Kitaplarının cildi toz tutmuş ülkelerin aydınlığı sahtedir.
Kararmaya mahkûmdur o ülkeler.
Koronavirüs tablosu gibi kitap okuma tablosu açıklansa… “Düşük- mavi, orta-sarı, yüksek- turuncu, çok yüksek- kırmızı” diye renk kodlarına ayırsak nasıl bir tablo çıkar karşımıza? Merak ediyorum.
Her hafta bu renk kodları kitap okumaya göre değişse ve herkes en yüksek dereceyi elde etmek adına hiç durmadan okusa…
Hayat eve sığar.
Şüphesiz.
Hayat da kitaba sığar ,ev de; yaşadığımız dünya da kitaba sığar insanlık da.
Kitap dedikodunuz yapmaz.
Kuyunuzu kazmaz.
Kötülemez sizi.
Zorda koymaz.
Aldatmaz.
Yaralamaz.
Öldürmez.
İşte insana kötülüğü olmadığı için de rağbet görmez. Hani derler ya biri sana “Seni seviyorum” derse ona dönüp “ Hayırdır, sana ne gibi bir kötülüğüm oldu?” diye sorun.
Elinde silah olacağına kitap olsun.
Hiç değilse suçunuz makul görülür.
Silah sizi hapse ya da mezara götürür.
Kitap da sizi hayata bağlar ve başka alemlere götürür.
Tercih sizin.
Kütüphaneler Haftası’ndayız.
Ülkemde ne de yetim öksüz kalır kütüphaneler.
Ya kahvehaneler, kafeler…
Ya sokaklar caddeler…
Hem de coronanın ve yasakların olduğu günlerde oturun kitap okuyun.

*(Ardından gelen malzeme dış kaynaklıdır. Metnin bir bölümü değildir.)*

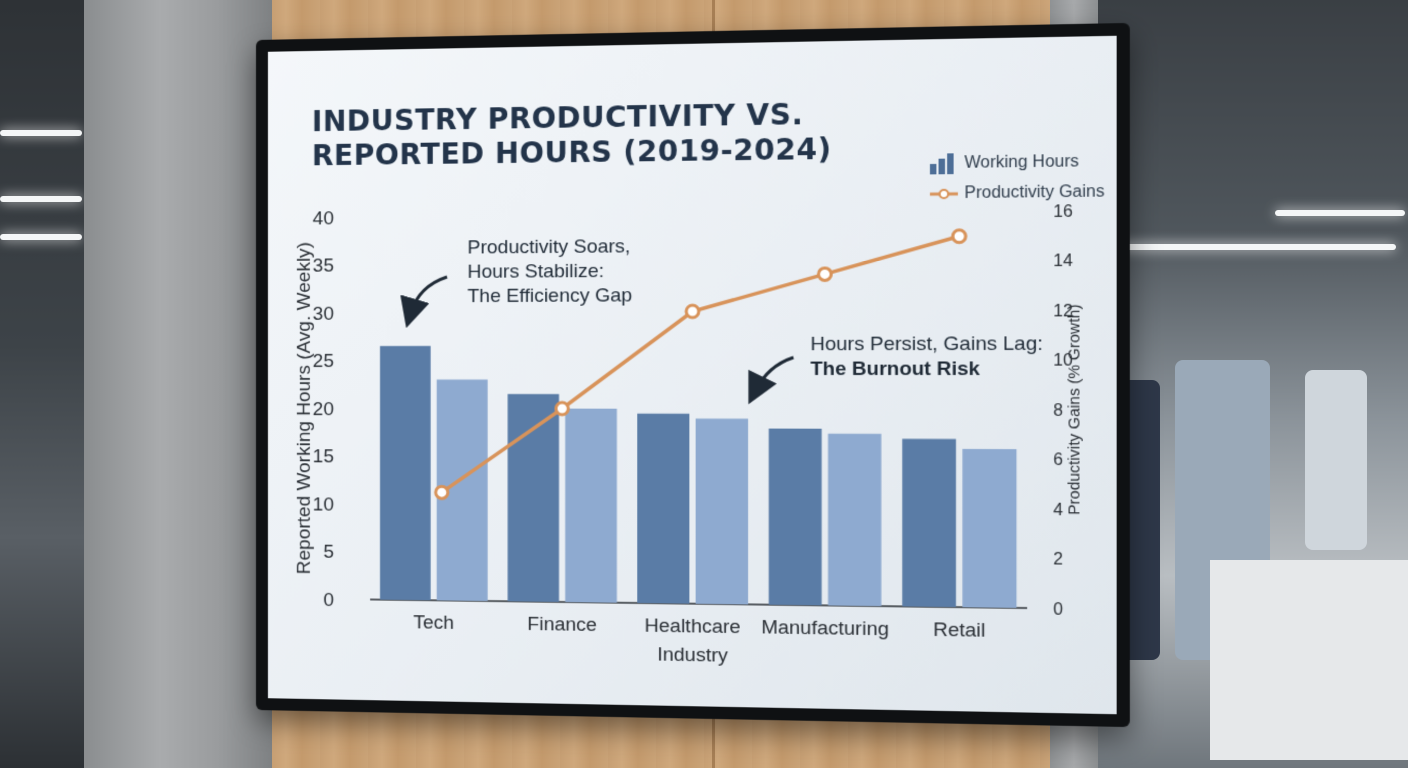 The width and height of the screenshot is (1408, 768). What do you see at coordinates (990, 528) in the screenshot?
I see `bar-hours-secondary-retail` at bounding box center [990, 528].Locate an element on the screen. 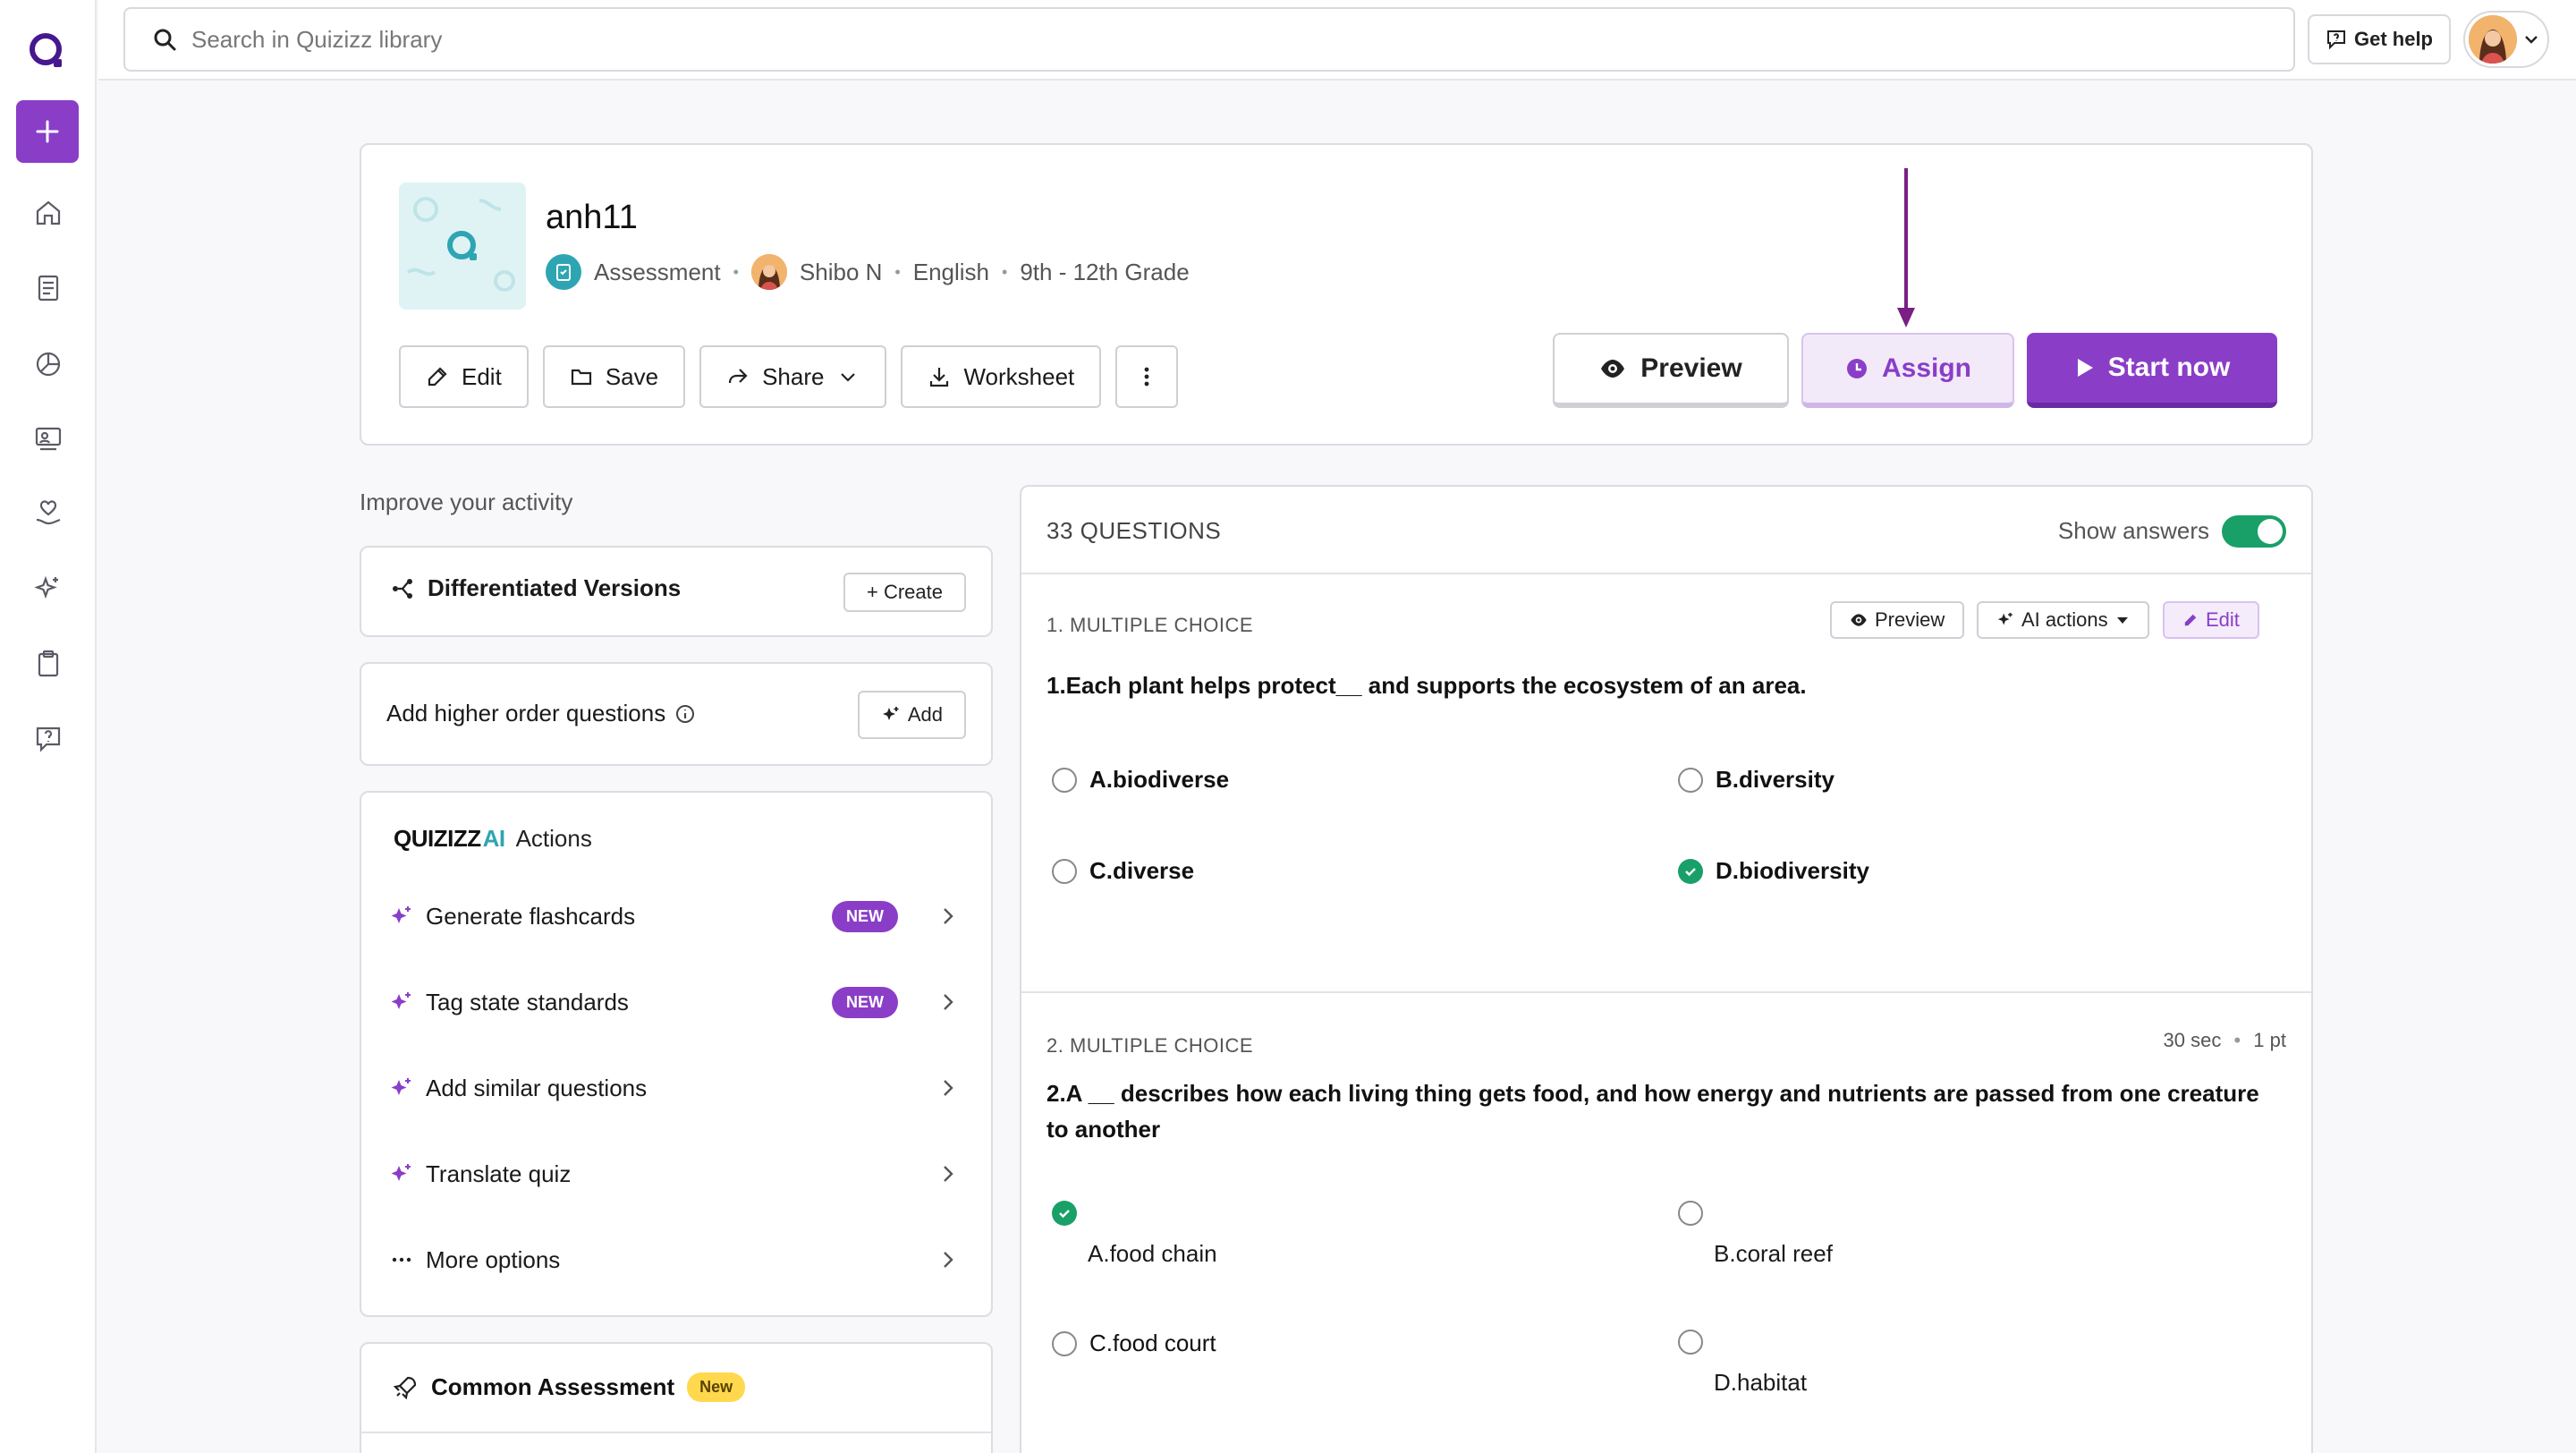  higher-order-questions-card: Add higher order questions Add is located at coordinates (676, 714).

Uzar gider bu fasıl. Kitap izlenir, mafyavari filmler okunur ülkemde(!) Yürüyüşlerimizde, konuşmalarımızda, giysilerimizde öykünürüz kabadayı olana da ne hikmetse kitapla düzeltmeyiz kendimizi. Düşüncelerimizi genişletmeyiz, ufkumuzu açmayız, Türkçemizi güzelleştirmeyiz.
Bir elimdeki kitap diğer elimdeki cep telefonu kadar kıymet görmüyor.
Karizma sayılmıyor yazıyor ya da okuyor olman, saçın sakalın tarzsa tamamdır havan.
Kitaplar bizi yükseltir ve yüceltir.
Her bir kitabı bir basamak olarak görmeliyiz.
Yükselmek istiyorsak eğer kitapları üst üste koymalıyız.
Okumanın hikmetini okumayanlar bilmez.
Bu yüzden bu ülkenin canını okuyanlar hiç kitap okumayanlardır.
Okumayı sadece paranın üzerindeki değerler olarak görenler de okuyanları yönetemez.
Neyse kitap okuyun ve okutun lütfen.
Sessiz olun lütfen, bir ülke kitap okuyor sansınlar.